Tuesday, October 18, 2005

Drink Was an Ice Cream Omelette Until I Visited Plato's Retreat

I confess I am a late convert to 24-hour drinking.
For the last six decades or so, my alcohol intake was limited to handfuls of Maynard's Original Wine Gums, which - I'm happy to report - have no wine in them at all. On special occasions such as Hogmanay, I would treat myself to a Snowball before retiring to bed at 10.30pm with cotton wool in my ears.
Drinking a Snowball is not exactly pleasurable, unless the idea of an ice cream omelette appeals, but the mix of egg and alcohol always sent me straight to sleep. This allowed me to doze through the festivities outside and rise early on New Year's Day to chip the frozen carrots from my window-sill.
My objection to alcohol was not a matter of principle. Indeed, only after relaxing my regime did I realise that it was based on my broader aversion to pleasure. My mother, Mrs Elder (or Ma'am), was no pleasure-seeker, and used to take a dim view of my father's excesses, which were no more than a bottle of India Pale Ale on a Friday night, unless there was a game of dominoes on, when he would stretch to a pint. The ale made father's nose glow slightly, and Mrs Elder (or Ma'am) would compare him unfavourably to a Belisha beacon while she prepared a supper of toasted cheddar, butter biscuits, and Nescafe with hot milk from the pan.
This feast was designed to sober father up, but, more often than not, it sent him into a state of agitated torpor in which he would find himself unable to settle in front of the television. Usually, he waited for the National Anthem, which he greeted with exaggerated enthusiasm, in case Her Majesty or any of her loyal lieutenants might happen past the window. On domino nights, he would bolt down his Toast Topper and swig wildly at his coffee, often causing a moustache of cheddar and milk-skin to solidify on his top lip. By morning, feathers from the pillow would have attached themselves to his face, giving him the look of a distressed chicken. We were all thankful when the foam pillows arrived.
So it was that alcohol had no great positive associations for me. The bottle of Asti Spumante, which I won at a beetle drive in 1972, gathered dust, waiting in vain for something to celebrate.
And thus it would have continued.
But, late last year I had a moment of revelation. The public house at the end of my street changed hands, and changed its name. The Gravedigger's Arms became Plato's Retreat, and among their many promotions was a Philosophy Night, every second Monday. As was obvious from the sudden lack of noise, the Philosophy Nights were spectacularly unsuccessful, culminating in a night on which the advertised topic was: "If the Philosophy Night Happens, But Nobody Comes, Did It Happen at All?"
Well, I am not one to shirk a challenge, and I visited the pub that night just in case the enactment of a philosophical paradox caused structural damage to the neighbouring buildings.
I saw many strange things that night in Plato's Retreat. Now, I must drink to forget them.


Anonymous said...

If you only allow yourself one alcoholic drink a year, and have no one with whom to share a bottle of vintage Champagne, then it should be a Snowball. However, the humble Snowball has moved ahead since the days when Maynard's wine gums were so hard they had to be kept up the leg of your gym pants for a month before they were soft enough to masticate. Try this:
dip the rim of a glass (any glass will do, but a champagne saucer will look nicer, if less authentic, than a chipped tooth glass) in freshly squeezed lime juice. Then place it, rim down, into a bowl of sugar.

1 part chilled advocaat
2 parts chilled lemonade
½ lime, squeezed
sugar to decorate the glass

Stir with a Tunnocks Caramel Log and serve with a slice of lime and a cherry.

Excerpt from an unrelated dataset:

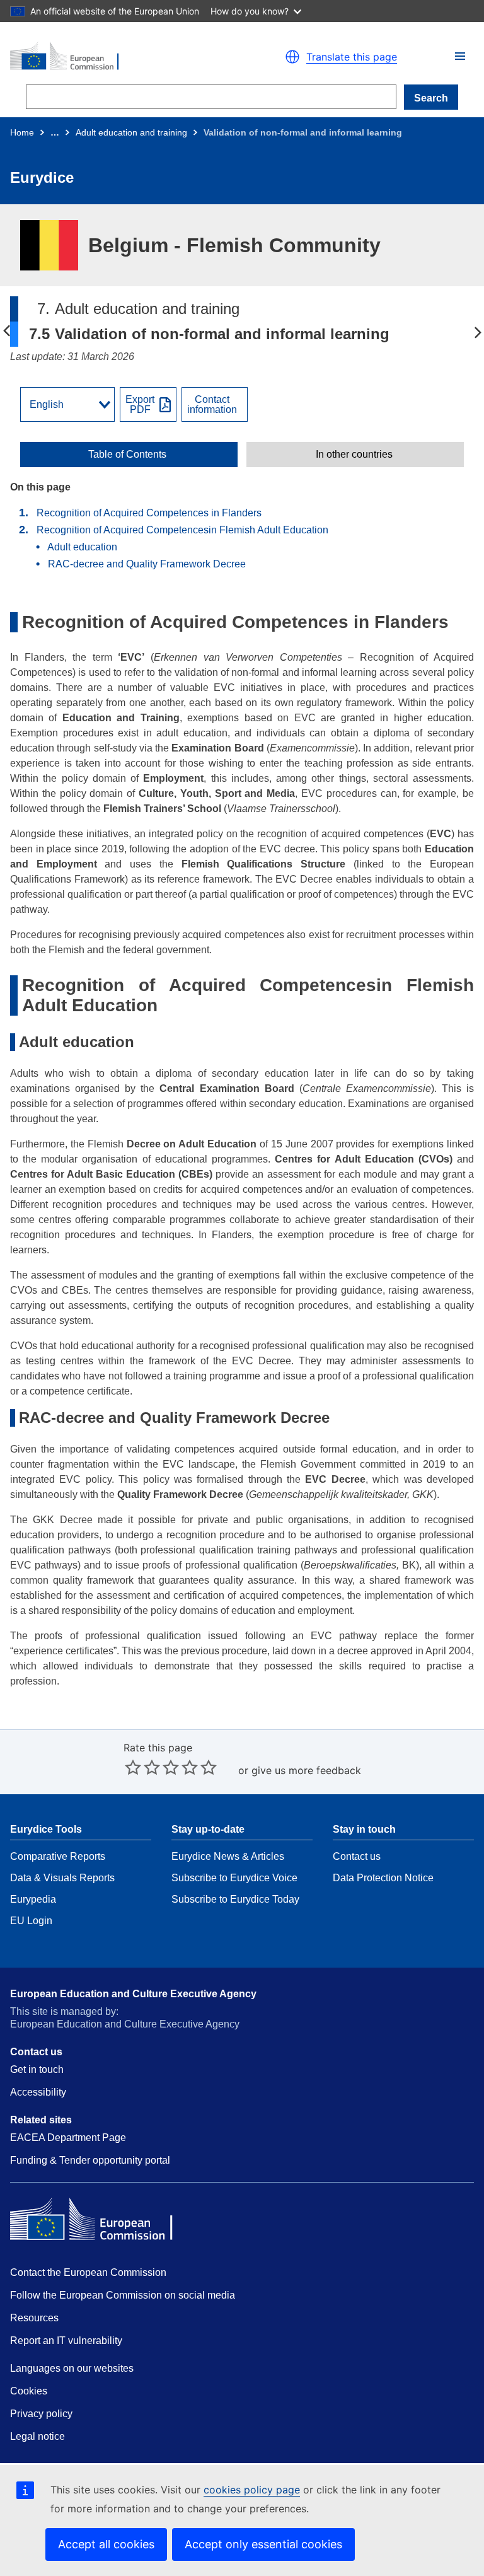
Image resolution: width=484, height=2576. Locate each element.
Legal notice (37, 2436)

A few of these and you will be able to hear the ghostly echo of hooters from the Clyde shipyards, whether it's Hogmanay or not.

David Farrer said...

Mr Elder:

Welcome to the world of blogs. I have linked to you from Freedom and Whisky, but if you take a look at my other blog you may enjoy the photographs of Peebles.

Learson said...

If a feminist articulates her philosophy alone in a forest, is she still wrong?